Pourtant, 28 États américains ont adopté des législations prohibant les deepfakes de personnalités politiques, particulièrement dans le contexte électoral. Cependant, la plupart ne les interdisent pas catégoriquement si elles sont clairement divulguées. De son côté, X n'a, pour le moment, pris aucune mesure contre cette publication.

Ce n'est pas la première fois qu'un membre du parti républicain partage un deepfake ou une vidéo générée par IA. Le chef de file du parti, Donald Trump, en publie régulièrement une myriade sur Truth Social, quitte à propager de la désinformation.

Dernier exemple en date pas plus tard qu'hier. Le 19 octobre, le président des Etats-Unis a jugé bon de réagir aux manifestations "No Kings" ("Pas de rois", NDLR), ces rassemblements pacifiques contre "les prises de pouvoir autoritaires" de l'administration Trump avec une vidéo générée par IA.

Donald Trump, ubuesque, largue des excréments sur les manifestants qui s'opposent à ses dérives autoritaires
Donald Trump, ubuesque, largue des excréments sur les manifestants qui s'opposent à ses dérives autoritaires © Truth Social

Dans la séquence, on peut le voir à bord d'un avion de chasse "King Trump". Le président, affublé d'une couronne, fend le ciel sur la bande originale culte du filmTop Gun. Il s'amuse alors à deverser ce qui semble être de matière fécale sur les manifestants.

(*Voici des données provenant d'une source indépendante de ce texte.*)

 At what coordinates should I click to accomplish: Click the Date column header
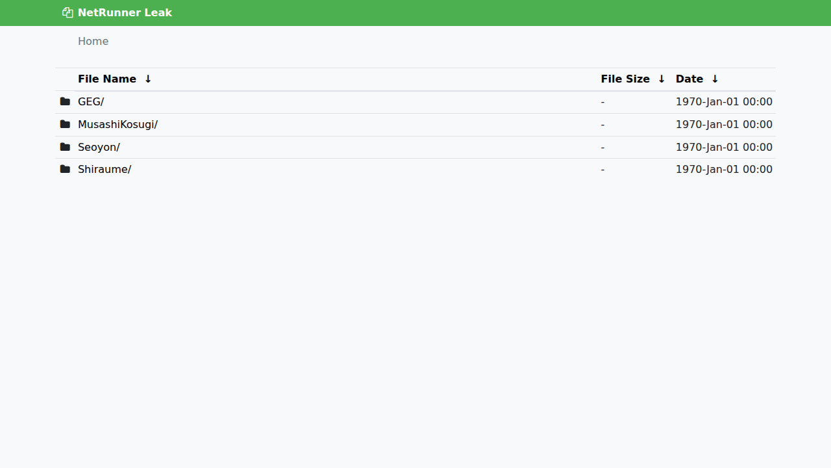[689, 79]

Fin septembre, le républicain a publié une fausse vidéo générée par IA. On peut y voir Chuck Schumer et Hakeem Jeffries, le chef de la minorité démocrate à la Chambre des représentants, tenir des propos grossiers et inventés sur l'immigration et la fraude électorale. En juillet, il partageait une fausse vidéo où Barack Obama se faisait arrêter.

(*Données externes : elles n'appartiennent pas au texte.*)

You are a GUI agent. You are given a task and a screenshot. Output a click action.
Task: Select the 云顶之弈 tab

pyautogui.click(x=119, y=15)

"L'IA ne change pas foncièrement les stratégies de la mouvance liée à Donald Trump, mais il y a un effet stéroïdes. Donald Trump s'est souvent appuyé sur son arrière boutique MAGA, les trolls et les militants sur les réseaux qui créent des mèmes", observait Romain Fargier en juillet dernier pour Tech&Co. Mais l'IA a changé la donne. "Elle permet de créer des contenus de qualité à une production industrielle. Ca a dopé le phénomène de memification de la politique, surtout aux Etats-Unis."

Une stratégie qui galvanise ses soutiens, et qui n'incite pas son parti à adopter un usage responsable de l'IA, bien au contraire.